Model Stealing Attacks Against Inductive Graph Neural Networks

TL;DR

This paper introduces the first model stealing attacks targeting inductive graph neural networks, demonstrating their vulnerability and effectiveness through systematic evaluation on multiple datasets.

Contribution

It presents novel attack methods against inductive GNNs, filling a research gap and expanding understanding of model security in graph-based machine learning.

Findings

Attacks achieve high success rates on benchmark datasets.

Inductive GNNs are vulnerable to model stealing.

Six different attack strategies are proposed and evaluated.

Abstract

Many real-world data come in the form of graphs. Graph neural networks (GNNs), a new family of machine learning (ML) models, have been proposed to fully leverage graph data to build powerful applications.
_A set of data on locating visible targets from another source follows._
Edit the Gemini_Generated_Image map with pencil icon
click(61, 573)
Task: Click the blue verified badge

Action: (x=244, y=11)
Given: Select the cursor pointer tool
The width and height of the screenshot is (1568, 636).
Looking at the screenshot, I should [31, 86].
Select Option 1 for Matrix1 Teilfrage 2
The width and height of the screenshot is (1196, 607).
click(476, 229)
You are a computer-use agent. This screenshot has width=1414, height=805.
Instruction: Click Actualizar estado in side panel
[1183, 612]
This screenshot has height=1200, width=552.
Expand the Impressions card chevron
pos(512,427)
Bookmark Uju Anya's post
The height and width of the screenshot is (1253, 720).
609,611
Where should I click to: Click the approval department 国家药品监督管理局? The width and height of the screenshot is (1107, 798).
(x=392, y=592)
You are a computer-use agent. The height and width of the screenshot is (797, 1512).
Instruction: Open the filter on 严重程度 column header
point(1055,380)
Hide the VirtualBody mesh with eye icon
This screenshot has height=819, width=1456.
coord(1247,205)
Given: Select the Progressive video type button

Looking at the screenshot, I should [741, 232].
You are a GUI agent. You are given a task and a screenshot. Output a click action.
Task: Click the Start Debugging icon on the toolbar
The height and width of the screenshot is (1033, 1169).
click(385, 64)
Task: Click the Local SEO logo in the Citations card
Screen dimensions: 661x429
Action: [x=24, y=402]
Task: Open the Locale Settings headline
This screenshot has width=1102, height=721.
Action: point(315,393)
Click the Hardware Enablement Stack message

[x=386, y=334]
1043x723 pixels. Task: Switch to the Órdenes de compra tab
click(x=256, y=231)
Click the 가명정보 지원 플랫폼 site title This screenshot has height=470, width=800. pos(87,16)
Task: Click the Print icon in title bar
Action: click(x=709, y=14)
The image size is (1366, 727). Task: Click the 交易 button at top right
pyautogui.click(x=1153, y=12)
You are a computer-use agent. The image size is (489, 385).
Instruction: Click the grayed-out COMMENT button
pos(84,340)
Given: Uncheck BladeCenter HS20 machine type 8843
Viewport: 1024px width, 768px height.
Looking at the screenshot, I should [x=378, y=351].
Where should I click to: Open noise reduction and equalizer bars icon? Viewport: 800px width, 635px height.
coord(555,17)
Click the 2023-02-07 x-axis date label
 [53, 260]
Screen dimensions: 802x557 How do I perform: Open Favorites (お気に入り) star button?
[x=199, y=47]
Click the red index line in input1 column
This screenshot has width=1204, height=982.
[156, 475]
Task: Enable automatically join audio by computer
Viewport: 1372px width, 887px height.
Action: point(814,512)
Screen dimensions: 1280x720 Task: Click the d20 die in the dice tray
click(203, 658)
In particular, the inductive GNNs, which can generalize to unseen data, become mainstream in this direction. Machine learning models have shown great potential in various tasks and have been deployed in many real-world scenarios. To train a good model, a large amount of data as well as computational resources are needed, leading to valuable intellectual property. Previous research has shown that ML models are prone to model stealing attacks, which aim to steal the functionality of the target models. However, most of them focus on the models trained with images and texts. On the other hand, little attention has been paid to models trained with graph data, i.e., GNNs. In this paper, we fill the gap by proposing the first model stealing attacks against inductive GNNs. We systematically define the threat model and propose six attacks based on the adversary's background knowledge and the responses of the target models. Our evaluation on six benchmark datasets shows that the proposed model stealing attacks against GNNs achieve promising performance.